Estos personajes defienden que la Constitución solo puede tener una interpretación jurídica (aséptica y racional por definición), y que cualquier intento de desentrañar el sentido de sus cláusulas que estuviera presidido por consideraciones «políticas» es poco menos que pecaminoso.
La interpretación constitucional se vale de herramientas jurídicas, pero no es, necesariamente y per se, una interpretación jurídica. No debe serlo.
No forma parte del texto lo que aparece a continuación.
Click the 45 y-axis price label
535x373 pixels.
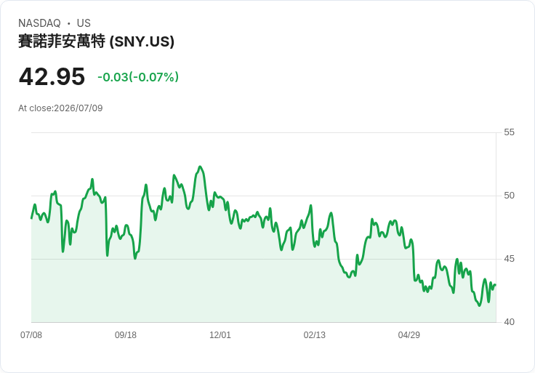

La interpretación de la Constitución se refiere, por lo general, a la comprensión y aplicación de los principios y valores constitucionales. Es esta una tarea que jamás puede llevarse acabo solo en base al examen del texto de la Constitución y al repaso de las decisiones judiciales. La interpretación de la Constitución debe considerar, antes que nada, factores externos como la opinión pública, la cultura política y las realidades sociales.
Cualquier otra forma de entender y aplicar la Constitución –especialmente la que concede más importancia a los aspectos legales y los precedentes judiciales– comporta el secuestro de la voluntad popular y su sustitución por la voluntad de los expertos.
Quienes en Salta pretenden reducir el debate constitucional a una discrepancia entre «personal letrado», entre leguleyos de poca monta, están escamoteando al soberano su poder decidir, y es mi deber denunciarlo.